Kia (ddstory) wrote in talk_politics,
Kia
ddstory
talk_politics

O, our mountains of green!

When the morning skies grow red
And o'er their radiance shed,
Thou, O Lord, appeareth in their light.
When the Alps glow bright with splendour,
Pray, free Swiss, Pray,
For you feel and understand,
That he dwelleth in this land.


That's the English translation of the first stanza of the Swiss Psalm, the official national anthem of Switzerland since 1981 - which many Swiss people today consider "too religious" and no longer very appropriate. People here like to joke that the anthem even reminds them of the weather forecast a little bit: after the Alpine dawn, the next lines speak of "the starry sky", "dark clouds enshrouding the hills"; then the pious Swiss would go through the "wild storm coming" and "horror and nights of thunderstorms" - hopefully in an effort to fortify their faith in God Almighty...



In other words, way too many natural phenomena, too much religion, plus some language that's hardly compatible with the Zeitgeist, the spirit of the time. Most Swiss people barely reach anywhere beyond the end of the first stanza - just because they can't be bothered to know the rest. Which is why a couple of years ago a large Swiss foundation launched a campaign for a new national anthem that'd better reflect the core values and identity of modern Switzerland.

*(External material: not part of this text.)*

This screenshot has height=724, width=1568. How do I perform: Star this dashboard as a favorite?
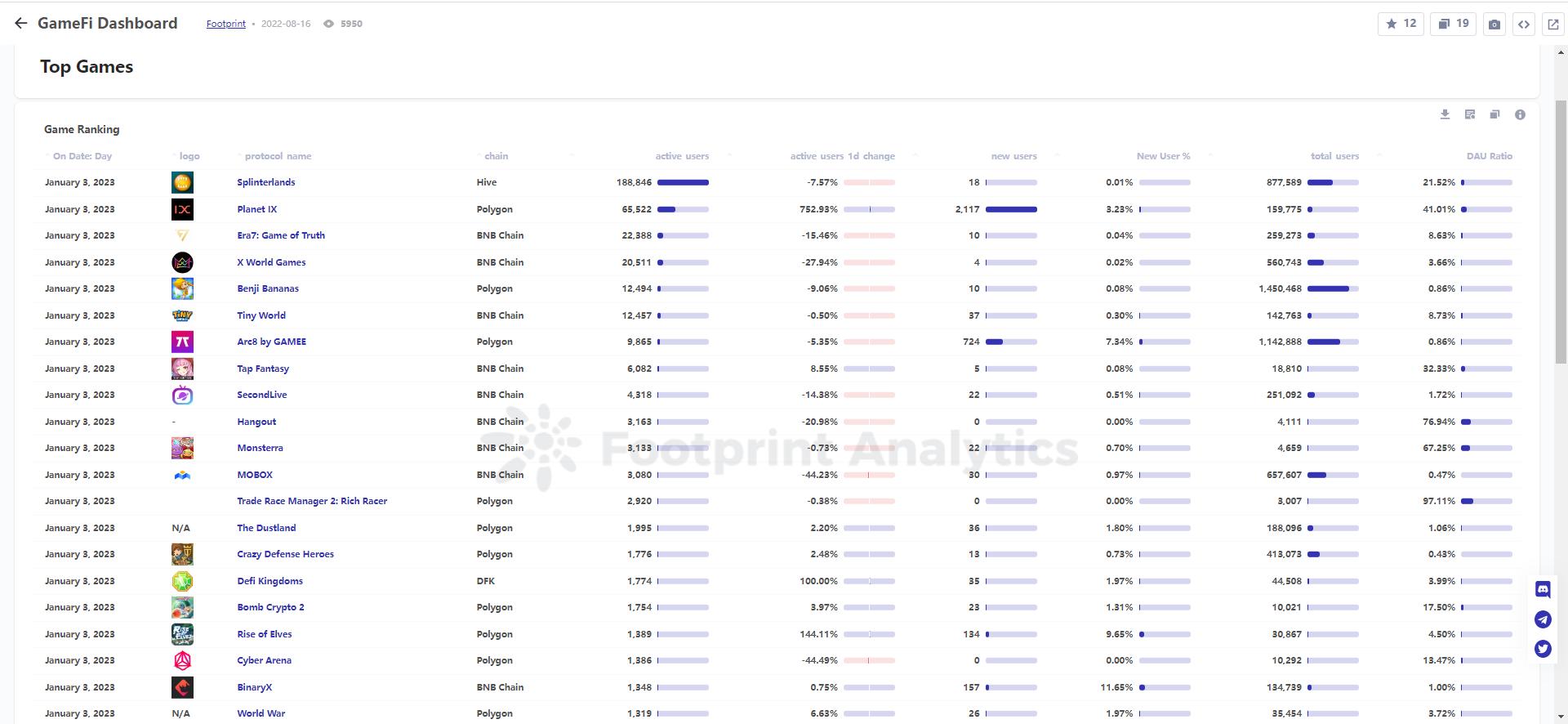click(1401, 24)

The jury, which includes theologians, dialectologists, musicians, journalists, politicians, representatives of the business, book-publishing industry and even sports, has selected 6 out of 200+ entries. These final nominees were recorded in the four official languages (French, German, Italian and Romansh). The final decision will be submitted to the government for approval. But the question that remains is, what are these "core values" that everyone keeps blabbering about?

See, a national anthem represents a country to the world. It's played at official ceremonies, it's sung at stadiums. At times of political crisis, protesters often use the anthem to voice their resistance to the government - just like it's happening in Brazil as we speak. In Switzerland though, the political dimensions of the anthem are not that important. Because there are four communities cohabiting in the same country, with their four respective languages, the anthem is expected to signify some sort of common identity (much like the anthem of the Rainbow Nation with its 11 official languages) - and also to demonstrate adherence to the Christian values and openness to the world. All of this emerges from the Constitution of Switzerland, whose preamble begins with the words, "In the name of God Almighty", and then includes references to such values like liberty, solidarity, openness, diversity, and unity.

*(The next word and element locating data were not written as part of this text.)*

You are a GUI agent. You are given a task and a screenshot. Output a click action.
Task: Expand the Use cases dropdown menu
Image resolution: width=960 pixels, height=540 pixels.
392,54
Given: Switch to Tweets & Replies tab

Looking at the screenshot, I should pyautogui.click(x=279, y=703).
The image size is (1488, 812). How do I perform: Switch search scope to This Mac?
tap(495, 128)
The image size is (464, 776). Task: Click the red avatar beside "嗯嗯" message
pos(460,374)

So the "plan" might not be that easy to fulfill, after all. This becomes evident from the six selected nominees. One sings of "protecting the fatherland and the Swiss lands". Another stuns with its clumsy style, saying something like, "Our nature radiates beauty, out nation is famed for its multi-faced cultures". On the other hand, that line will definitely be loved by the tour operators, the patriotic clubs and the school choruses. Same about another nugget of pure poetry: "High mountains, pretty towns, and lakes: we love Swiss beauty!"

The popular Swiss musician Flavian Graber believes the idea of choosing a new national anthem is ridiculous, and that the national anthems in general no longer fit into the spirit of our epoch. He argues that in a world that's been operating beyond national borders for a while now, such a romantic notion of the Fatherland is outdated and in poor taste. One of the selected texts for example says, "For the good of our land, for the good of our beautiful Fatherland. Oh, Switzerland, for your prosperity we pray!" Graber criticizes the attitude that these lines betray, because they carry the erroneous implication that "we in Switzerland have earned this good and prosperity with blood, sweat and tears", and we have a right to it by definition.

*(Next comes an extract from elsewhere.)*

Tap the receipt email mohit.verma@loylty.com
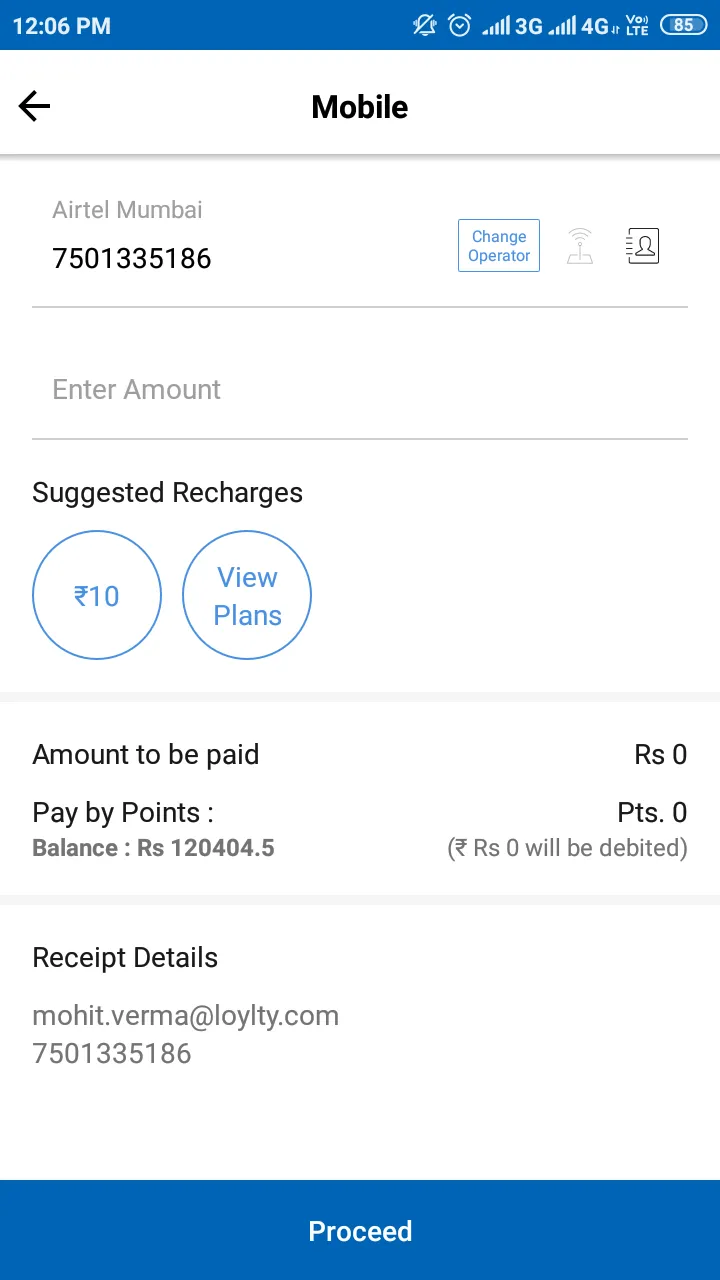720x1280 pixels. click(x=186, y=1016)
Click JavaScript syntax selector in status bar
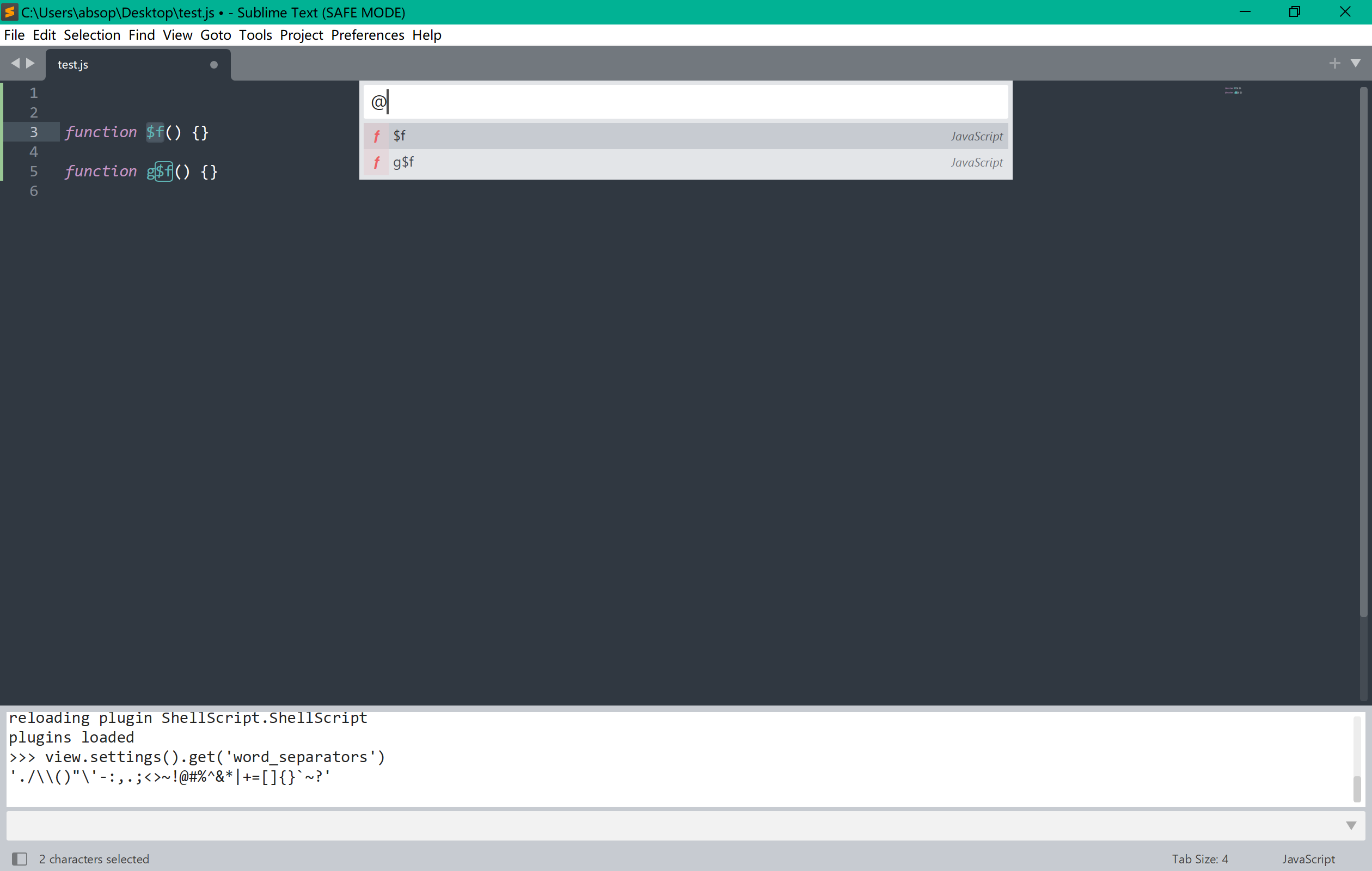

You might've guessed by now that it ain't that easy to put your finger on the so called Swiss identity. The famous writer Friedrich Duerrenmatt parodied the Swiss Psalm as early as the 50s. "You can no longer solely trust in your bank secrets. What happened to you, oh land of mine?" On the other hand, Karl Schaeubler, one of the members of the jury for the new anthem, has a very simple concept on the issue: "There are four languages on the Swiss currency. Same with the anthem: it should be singable in all four languages".

So, the Swiss will be able to vote via text message for a new anthem, come September 12. Every owner of a Swiss mobile number will be able to participate. Ya know, direct democracy, à la Suisse. As long as you've got a mobile subscription, that is. The winning song will be sent to the government, which in turn will announce a nationwide referendum, where even people without mobile phones will be able to participate. So yeah, more direct democracy. The newspapers will spill tons of ink about it. There'll be hours upon hours of talks on the radio and television.

And what happens if nothing comes out of it in the end? What prevents us from re-packaging the old anthem into a new shiny wrapping? Hey, personally I'm liking the epic version of the Swiss Psalm that Suma Covjek Orkestar made a couple of years ago! Can I haz some Balkan ethno rhythms please?